• **Instructions for the task**
Reproduce each line from the records that holds "Rule".

• **Stored items from a collection**
━━━━━━━━━━

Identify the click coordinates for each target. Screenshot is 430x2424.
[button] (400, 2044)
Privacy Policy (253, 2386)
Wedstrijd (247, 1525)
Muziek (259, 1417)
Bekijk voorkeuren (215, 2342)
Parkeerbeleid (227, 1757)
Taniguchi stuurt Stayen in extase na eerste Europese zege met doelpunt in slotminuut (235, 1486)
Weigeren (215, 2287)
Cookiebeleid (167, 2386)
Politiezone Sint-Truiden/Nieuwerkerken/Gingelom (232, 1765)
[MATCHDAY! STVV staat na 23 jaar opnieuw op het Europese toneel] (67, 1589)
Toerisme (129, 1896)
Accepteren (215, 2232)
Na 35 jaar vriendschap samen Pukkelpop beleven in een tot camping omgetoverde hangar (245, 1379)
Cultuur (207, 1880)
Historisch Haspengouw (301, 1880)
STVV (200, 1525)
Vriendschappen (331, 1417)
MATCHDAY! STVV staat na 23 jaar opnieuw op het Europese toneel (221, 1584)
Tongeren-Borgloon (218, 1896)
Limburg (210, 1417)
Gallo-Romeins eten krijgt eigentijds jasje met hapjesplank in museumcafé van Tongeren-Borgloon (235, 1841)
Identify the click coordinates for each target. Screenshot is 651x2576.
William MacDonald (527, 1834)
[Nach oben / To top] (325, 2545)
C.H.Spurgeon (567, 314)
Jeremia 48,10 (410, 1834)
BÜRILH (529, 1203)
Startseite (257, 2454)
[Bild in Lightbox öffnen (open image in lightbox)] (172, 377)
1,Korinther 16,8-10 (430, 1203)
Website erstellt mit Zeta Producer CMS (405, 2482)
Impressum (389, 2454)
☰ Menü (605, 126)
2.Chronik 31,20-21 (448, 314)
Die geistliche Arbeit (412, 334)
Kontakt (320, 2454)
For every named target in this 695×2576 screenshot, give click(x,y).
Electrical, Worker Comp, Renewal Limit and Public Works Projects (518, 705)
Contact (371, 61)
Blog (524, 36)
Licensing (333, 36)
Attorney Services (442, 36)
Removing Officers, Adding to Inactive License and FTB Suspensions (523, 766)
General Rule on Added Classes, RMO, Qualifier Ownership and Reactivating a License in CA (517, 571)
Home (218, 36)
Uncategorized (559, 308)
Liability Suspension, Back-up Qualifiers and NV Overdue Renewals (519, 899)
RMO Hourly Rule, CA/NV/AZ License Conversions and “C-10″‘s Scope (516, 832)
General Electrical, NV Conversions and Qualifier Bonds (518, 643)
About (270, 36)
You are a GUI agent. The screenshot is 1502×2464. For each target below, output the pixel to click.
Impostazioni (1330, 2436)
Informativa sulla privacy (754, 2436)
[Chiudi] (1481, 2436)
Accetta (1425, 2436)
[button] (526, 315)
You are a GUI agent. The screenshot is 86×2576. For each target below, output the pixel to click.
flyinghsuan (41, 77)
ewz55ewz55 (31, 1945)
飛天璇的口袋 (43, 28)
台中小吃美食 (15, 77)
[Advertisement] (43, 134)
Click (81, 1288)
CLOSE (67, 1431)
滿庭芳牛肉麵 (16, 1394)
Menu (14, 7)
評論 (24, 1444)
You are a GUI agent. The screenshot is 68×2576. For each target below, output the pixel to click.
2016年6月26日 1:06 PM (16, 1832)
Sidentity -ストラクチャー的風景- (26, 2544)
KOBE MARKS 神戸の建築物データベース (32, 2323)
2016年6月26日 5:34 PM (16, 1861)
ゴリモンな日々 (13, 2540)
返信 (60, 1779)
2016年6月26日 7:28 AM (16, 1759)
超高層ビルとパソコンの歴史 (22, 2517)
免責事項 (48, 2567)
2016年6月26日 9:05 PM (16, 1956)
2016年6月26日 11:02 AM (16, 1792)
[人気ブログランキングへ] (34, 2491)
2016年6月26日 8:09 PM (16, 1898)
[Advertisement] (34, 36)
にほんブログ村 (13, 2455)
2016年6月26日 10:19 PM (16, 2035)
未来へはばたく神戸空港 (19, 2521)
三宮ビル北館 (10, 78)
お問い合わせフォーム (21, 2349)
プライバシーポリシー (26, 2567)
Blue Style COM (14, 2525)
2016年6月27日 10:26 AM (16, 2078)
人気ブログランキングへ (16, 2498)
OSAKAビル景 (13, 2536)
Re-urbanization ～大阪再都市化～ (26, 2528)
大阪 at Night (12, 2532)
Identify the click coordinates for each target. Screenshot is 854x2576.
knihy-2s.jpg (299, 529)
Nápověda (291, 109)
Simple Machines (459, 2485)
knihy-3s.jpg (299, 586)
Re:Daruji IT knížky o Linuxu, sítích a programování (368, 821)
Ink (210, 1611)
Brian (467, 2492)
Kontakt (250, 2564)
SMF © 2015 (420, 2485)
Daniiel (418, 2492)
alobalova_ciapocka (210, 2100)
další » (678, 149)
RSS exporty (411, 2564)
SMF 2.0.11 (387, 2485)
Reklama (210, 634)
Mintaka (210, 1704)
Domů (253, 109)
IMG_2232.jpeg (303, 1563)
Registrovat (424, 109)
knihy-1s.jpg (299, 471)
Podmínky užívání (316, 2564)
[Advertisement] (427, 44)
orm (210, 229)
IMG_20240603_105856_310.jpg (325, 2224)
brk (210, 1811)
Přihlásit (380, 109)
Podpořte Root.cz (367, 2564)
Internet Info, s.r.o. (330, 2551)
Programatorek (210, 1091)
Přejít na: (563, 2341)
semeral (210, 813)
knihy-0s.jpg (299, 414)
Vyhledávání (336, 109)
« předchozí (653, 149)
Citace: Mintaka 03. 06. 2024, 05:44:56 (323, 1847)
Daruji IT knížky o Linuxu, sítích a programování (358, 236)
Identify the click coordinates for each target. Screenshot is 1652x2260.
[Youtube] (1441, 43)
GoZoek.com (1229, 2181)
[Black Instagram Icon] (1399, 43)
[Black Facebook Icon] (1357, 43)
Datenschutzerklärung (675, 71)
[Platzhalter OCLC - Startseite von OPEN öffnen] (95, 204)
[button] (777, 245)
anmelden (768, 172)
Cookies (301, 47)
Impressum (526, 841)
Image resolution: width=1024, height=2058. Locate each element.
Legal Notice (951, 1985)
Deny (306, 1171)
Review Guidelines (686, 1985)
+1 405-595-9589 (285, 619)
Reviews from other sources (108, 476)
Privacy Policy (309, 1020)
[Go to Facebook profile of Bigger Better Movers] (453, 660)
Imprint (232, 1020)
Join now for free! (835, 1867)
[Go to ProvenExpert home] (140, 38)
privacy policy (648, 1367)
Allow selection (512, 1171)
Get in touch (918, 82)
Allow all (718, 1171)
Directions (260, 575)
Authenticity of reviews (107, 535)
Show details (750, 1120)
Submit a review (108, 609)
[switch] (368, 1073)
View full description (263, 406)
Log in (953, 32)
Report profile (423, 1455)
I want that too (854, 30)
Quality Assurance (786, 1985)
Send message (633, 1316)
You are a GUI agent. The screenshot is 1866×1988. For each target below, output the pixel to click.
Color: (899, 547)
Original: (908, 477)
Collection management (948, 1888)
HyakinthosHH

━━━━━━━━━━

• **Task response**
General Rule on Added Classes, RMO, Qualifier Ownership and Reactivating a License in CA (517, 571)
RMO Hourly Rule, CA/NV/AZ License Conversions and “C-10″‘s Scope (516, 832)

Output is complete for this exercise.